Source information section start

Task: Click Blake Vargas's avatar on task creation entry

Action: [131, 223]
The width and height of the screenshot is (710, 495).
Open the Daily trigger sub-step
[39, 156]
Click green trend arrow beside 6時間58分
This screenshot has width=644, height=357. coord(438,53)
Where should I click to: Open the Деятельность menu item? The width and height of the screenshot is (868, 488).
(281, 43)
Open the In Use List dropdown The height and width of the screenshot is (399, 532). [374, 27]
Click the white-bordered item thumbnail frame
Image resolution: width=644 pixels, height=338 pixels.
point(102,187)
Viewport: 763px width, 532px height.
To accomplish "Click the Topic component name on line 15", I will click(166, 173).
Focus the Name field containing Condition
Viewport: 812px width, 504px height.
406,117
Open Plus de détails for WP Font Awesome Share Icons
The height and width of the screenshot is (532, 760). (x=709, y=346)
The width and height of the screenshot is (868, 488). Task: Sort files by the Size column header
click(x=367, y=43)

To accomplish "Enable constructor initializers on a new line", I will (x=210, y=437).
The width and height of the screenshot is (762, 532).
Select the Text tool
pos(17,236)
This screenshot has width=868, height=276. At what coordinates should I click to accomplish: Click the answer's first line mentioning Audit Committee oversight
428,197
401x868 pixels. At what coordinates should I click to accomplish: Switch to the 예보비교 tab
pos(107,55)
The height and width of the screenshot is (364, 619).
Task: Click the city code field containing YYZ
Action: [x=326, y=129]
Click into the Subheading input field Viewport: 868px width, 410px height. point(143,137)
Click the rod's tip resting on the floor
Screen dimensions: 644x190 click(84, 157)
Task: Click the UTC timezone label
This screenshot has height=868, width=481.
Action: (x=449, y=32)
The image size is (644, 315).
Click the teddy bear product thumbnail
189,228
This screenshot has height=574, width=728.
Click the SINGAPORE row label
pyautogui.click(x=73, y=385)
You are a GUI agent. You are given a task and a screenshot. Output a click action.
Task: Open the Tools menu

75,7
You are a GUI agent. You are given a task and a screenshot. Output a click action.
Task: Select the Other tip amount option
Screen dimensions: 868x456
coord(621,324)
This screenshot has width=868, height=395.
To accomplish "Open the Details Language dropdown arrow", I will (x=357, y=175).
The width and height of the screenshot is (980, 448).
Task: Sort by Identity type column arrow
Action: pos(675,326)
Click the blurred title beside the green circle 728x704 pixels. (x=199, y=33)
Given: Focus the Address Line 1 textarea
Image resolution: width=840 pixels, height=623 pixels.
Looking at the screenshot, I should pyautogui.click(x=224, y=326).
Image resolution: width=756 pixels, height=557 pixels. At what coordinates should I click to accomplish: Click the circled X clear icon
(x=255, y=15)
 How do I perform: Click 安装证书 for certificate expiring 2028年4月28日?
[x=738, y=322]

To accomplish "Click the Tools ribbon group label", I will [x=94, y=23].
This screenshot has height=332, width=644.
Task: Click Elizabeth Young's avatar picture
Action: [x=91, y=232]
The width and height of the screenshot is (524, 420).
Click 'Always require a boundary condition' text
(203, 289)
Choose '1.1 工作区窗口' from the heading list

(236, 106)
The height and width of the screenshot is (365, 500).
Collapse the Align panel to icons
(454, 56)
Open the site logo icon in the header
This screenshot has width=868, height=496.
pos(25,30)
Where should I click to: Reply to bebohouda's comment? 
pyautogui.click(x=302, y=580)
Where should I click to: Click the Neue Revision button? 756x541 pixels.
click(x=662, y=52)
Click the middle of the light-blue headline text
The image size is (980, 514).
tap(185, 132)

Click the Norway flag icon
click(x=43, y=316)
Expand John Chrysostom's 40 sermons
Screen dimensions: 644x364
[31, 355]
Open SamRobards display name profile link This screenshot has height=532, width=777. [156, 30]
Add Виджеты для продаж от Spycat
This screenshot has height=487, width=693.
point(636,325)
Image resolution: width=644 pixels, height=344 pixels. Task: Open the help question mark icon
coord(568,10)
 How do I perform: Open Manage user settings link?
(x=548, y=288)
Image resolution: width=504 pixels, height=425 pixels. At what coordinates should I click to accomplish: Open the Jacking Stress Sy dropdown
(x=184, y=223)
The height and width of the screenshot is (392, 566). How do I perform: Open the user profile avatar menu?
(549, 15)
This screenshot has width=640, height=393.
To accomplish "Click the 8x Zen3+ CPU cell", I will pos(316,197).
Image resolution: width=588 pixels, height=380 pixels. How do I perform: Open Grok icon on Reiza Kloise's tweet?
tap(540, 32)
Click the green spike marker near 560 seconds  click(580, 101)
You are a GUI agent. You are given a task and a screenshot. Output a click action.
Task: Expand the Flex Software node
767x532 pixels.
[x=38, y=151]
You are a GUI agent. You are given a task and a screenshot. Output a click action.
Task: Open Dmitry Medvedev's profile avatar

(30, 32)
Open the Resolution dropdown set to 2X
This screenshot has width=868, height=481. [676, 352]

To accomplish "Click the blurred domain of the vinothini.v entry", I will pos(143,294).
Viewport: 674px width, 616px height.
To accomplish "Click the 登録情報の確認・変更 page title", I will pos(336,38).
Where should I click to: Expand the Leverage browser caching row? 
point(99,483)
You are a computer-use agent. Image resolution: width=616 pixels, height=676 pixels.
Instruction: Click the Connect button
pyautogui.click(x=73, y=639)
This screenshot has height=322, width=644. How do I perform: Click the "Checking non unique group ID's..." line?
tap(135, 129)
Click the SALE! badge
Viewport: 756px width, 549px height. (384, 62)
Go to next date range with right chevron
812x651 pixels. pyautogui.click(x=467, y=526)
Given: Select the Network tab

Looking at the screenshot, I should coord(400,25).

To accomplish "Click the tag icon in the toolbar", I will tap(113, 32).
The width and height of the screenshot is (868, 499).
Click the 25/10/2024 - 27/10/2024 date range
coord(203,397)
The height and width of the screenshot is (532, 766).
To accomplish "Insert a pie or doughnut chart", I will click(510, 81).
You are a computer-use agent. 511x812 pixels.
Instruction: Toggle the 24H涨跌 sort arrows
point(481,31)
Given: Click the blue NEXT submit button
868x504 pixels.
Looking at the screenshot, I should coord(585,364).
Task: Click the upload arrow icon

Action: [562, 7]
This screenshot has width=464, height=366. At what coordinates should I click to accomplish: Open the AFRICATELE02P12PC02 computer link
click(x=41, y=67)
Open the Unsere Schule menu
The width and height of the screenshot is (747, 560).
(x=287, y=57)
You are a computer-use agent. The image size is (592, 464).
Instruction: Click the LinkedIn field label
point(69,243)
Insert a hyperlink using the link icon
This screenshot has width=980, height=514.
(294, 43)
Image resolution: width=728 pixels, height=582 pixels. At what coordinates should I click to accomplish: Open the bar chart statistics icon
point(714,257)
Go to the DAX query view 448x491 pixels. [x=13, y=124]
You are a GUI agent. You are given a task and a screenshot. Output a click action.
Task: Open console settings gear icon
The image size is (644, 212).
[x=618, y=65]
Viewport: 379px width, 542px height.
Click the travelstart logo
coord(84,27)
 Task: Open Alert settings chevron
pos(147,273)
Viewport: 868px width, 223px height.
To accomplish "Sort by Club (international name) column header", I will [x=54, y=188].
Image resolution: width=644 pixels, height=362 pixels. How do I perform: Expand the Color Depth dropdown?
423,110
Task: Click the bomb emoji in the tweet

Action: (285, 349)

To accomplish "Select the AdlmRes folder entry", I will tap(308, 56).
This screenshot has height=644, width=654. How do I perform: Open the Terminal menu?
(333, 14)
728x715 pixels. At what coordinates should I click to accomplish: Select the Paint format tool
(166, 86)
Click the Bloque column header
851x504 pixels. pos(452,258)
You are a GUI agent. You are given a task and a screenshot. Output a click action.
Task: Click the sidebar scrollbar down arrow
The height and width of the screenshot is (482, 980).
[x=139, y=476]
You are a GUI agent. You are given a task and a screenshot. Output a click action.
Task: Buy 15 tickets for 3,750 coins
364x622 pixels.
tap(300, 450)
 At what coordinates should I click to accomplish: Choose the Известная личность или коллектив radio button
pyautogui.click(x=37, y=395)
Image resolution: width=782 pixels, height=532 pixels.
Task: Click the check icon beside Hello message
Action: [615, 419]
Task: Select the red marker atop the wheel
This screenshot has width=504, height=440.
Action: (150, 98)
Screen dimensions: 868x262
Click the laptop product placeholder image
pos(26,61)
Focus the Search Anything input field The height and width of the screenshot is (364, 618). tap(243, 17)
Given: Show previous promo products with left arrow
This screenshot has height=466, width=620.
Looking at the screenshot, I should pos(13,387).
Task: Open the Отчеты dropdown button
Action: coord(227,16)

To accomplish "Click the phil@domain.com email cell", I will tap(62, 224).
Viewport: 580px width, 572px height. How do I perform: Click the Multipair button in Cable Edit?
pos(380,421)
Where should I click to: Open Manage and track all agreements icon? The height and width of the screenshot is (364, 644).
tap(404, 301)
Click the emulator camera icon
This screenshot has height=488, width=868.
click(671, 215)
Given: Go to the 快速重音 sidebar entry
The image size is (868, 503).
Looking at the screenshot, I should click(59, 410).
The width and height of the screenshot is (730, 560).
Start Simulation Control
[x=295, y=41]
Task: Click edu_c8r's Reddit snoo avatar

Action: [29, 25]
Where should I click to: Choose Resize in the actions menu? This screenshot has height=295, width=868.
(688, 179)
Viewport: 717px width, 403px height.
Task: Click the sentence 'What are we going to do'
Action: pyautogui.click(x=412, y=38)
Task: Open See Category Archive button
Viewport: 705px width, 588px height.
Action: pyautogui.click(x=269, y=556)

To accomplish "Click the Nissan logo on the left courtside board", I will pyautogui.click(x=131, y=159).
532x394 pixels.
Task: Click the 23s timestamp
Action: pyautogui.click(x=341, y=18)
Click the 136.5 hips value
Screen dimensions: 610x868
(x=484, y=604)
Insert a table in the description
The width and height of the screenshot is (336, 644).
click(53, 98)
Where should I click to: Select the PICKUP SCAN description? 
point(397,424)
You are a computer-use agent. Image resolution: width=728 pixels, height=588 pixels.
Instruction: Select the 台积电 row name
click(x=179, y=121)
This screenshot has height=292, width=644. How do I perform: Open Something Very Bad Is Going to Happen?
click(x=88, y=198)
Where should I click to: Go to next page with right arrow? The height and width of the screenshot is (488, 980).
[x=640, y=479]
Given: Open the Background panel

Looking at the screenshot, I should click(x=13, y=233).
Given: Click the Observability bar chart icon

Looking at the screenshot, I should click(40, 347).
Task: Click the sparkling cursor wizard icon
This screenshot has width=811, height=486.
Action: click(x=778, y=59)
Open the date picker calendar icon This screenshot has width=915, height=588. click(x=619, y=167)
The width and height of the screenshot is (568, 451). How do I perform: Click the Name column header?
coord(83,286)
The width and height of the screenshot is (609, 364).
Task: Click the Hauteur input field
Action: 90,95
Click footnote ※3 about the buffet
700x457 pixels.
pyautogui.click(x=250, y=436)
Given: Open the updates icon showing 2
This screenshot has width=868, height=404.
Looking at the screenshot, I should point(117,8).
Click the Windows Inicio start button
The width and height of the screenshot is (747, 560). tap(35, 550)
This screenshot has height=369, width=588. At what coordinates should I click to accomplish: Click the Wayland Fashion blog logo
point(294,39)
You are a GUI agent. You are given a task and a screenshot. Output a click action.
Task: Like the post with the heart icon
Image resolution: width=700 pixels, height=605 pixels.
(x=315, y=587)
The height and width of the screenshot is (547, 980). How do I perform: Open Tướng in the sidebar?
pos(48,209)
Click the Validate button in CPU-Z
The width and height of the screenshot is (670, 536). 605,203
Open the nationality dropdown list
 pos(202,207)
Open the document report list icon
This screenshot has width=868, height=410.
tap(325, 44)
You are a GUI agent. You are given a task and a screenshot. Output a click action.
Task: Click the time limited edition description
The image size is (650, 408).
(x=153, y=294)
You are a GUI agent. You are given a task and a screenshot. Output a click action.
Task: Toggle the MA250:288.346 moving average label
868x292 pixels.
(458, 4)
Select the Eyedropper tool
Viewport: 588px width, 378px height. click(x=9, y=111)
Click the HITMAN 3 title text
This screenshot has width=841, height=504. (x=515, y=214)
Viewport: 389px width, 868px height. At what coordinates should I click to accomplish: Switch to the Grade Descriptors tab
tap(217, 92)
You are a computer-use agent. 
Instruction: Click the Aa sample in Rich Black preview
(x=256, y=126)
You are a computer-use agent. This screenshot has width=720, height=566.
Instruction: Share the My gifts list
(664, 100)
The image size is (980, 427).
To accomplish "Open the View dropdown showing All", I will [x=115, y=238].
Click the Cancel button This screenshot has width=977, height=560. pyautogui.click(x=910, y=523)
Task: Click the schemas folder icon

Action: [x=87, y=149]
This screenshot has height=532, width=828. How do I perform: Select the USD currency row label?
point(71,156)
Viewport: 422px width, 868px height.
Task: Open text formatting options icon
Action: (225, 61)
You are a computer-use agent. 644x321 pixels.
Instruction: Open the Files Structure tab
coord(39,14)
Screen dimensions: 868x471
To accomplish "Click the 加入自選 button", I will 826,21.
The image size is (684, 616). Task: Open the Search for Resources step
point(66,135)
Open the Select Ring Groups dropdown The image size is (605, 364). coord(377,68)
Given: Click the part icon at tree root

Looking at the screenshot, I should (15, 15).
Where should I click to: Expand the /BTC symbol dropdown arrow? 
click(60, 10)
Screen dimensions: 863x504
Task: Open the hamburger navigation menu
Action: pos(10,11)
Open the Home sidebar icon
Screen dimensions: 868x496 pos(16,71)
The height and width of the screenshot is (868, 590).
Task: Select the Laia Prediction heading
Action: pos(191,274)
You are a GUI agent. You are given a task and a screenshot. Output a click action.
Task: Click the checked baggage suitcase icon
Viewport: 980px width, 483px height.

Source information section end

=== What the exercise asks ===
Gather each line of the records holding the string "marker".

=== Result of this task ===
Click the green spike marker near 560 seconds  click(580, 101)
Task: Select the red marker atop the wheel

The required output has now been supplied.